A phishing follow-up

My e-mail inbox has been remarkably free of phishing messages lately, so I haven’t been able to compare the performance of the IE7 and Google/Firefox phishing filters, as I promised last week. (The filters on my e-mail server do an excellent job of blocking this junk.)

Today, I finally got one – a come-on from a Romanian server attempting to get my Bank of America credentials. The good news is that both IE7 and the Google Toolbar for Firefox nailed it. (Firefox 2 Beta 1 alllowed it right through, but that’s to be expected since the phishing feature isn’t turned on yet.)

In looking at the two browsers side by side, I was able to compare the different behaviors. Here’s IE7:

Ie7phish

The URL appears in the address bar, but the page itself is completely blocked. I have to choose to click a link to go to the suspicious page. Any other option sends me somewhere else, away from the unsafe site.

Now here’s how the Google Toolbar flags the same site in Firefox:

Ffphish

The phony page is visible, but grayed out.
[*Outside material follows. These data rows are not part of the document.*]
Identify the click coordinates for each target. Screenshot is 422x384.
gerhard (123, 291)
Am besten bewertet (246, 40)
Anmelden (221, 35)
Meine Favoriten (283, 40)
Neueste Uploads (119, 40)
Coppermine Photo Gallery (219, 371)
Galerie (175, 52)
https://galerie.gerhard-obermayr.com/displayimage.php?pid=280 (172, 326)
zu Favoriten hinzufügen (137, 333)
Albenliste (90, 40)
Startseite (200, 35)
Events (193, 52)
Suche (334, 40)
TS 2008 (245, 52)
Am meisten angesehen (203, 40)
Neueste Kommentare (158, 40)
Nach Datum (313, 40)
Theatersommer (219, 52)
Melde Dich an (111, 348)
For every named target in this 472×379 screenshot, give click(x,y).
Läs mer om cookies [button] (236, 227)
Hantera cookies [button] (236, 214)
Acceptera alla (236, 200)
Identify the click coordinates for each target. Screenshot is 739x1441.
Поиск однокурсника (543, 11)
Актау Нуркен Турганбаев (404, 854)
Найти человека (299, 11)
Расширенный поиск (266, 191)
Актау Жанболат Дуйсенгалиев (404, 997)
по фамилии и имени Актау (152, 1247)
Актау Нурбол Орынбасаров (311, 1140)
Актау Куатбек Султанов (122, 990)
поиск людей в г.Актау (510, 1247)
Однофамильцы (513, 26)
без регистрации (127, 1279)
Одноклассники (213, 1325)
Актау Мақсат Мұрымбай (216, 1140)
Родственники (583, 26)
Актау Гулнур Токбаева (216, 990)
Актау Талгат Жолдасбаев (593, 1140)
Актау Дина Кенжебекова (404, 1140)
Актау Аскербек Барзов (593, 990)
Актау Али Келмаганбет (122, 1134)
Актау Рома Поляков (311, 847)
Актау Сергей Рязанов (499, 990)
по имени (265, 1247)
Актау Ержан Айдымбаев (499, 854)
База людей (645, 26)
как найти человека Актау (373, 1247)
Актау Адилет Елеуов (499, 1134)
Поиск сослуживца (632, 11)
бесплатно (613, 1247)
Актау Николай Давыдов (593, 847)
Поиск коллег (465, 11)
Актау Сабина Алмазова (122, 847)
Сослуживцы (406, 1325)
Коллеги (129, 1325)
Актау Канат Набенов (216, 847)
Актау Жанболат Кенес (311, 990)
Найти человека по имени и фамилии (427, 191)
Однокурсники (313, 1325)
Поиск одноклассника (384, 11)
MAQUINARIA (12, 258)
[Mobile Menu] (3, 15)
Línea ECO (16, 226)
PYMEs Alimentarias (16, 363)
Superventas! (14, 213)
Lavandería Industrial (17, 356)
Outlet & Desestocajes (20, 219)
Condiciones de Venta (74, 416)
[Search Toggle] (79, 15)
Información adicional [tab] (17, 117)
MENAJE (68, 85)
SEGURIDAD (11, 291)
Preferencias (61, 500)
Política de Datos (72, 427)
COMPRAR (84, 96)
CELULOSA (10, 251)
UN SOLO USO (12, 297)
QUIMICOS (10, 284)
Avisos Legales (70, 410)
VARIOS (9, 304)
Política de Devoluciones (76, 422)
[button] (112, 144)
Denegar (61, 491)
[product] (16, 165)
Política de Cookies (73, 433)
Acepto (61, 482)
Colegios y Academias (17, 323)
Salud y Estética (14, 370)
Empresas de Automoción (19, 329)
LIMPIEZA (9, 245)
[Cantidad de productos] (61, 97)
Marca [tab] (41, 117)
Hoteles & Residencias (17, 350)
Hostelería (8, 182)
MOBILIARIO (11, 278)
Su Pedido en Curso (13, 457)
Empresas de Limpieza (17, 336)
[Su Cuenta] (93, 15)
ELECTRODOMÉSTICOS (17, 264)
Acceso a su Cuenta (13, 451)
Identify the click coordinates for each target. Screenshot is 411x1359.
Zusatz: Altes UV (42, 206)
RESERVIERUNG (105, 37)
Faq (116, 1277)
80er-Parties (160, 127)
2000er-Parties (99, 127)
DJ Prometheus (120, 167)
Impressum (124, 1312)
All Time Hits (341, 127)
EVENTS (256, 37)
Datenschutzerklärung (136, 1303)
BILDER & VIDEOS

If I try to click on the site, it doesn’t work because the Web Forgery dialog box has completely taken over the focus. That’s good. And the Get me out of here! link is unmistakable in its effect. The only part I don’t like is the big X in the upper right corner. I don’t know about you, but I’ve learned, Pavlov-style, to click that X whenever I see a popup window or a warning dialog box. In this case, though, clicking the X dismisses the dialog box and allows you to go to the page.

That default behavior seems wrong to me. If I’ve chosen to use a piece of security software, I want it to protect me from any threat unless I specifically and unequivocally choose to ignore its warning. The X in the dialog box is ambiguous, and in my opinion the default behavior in that case should be the exact opposite: I didn’t choose to ignore the warning, so send me somewhere else, far away from that threat.

If anyone at Google or Mozilla is listening, consider this a feature request.

3 thoughts on “A phishing follow-up

  1. Sign up for a Gmail account and pop the link on this site (or better still on ZDNet) and wait for the phishing emails to roll in! πŸ™‚

    I’m testing Norton Confidential Beta and I deleted all my phishing emails earlier so I’m waiting for a few to roll in for testing too!

  2. Actually, I have a Gmail account with an address that I’ve posted publicly in a few forums (not associated with my real identity at all). So it gets lots and lots and lots of spam. But Google does a very good job of filtering it. Out of 220 or so spam messages in my Spam folder, only one was a phishing message – the fake Ebay version. And it was a dead link.

    I think Google is getting better at filtering these things out.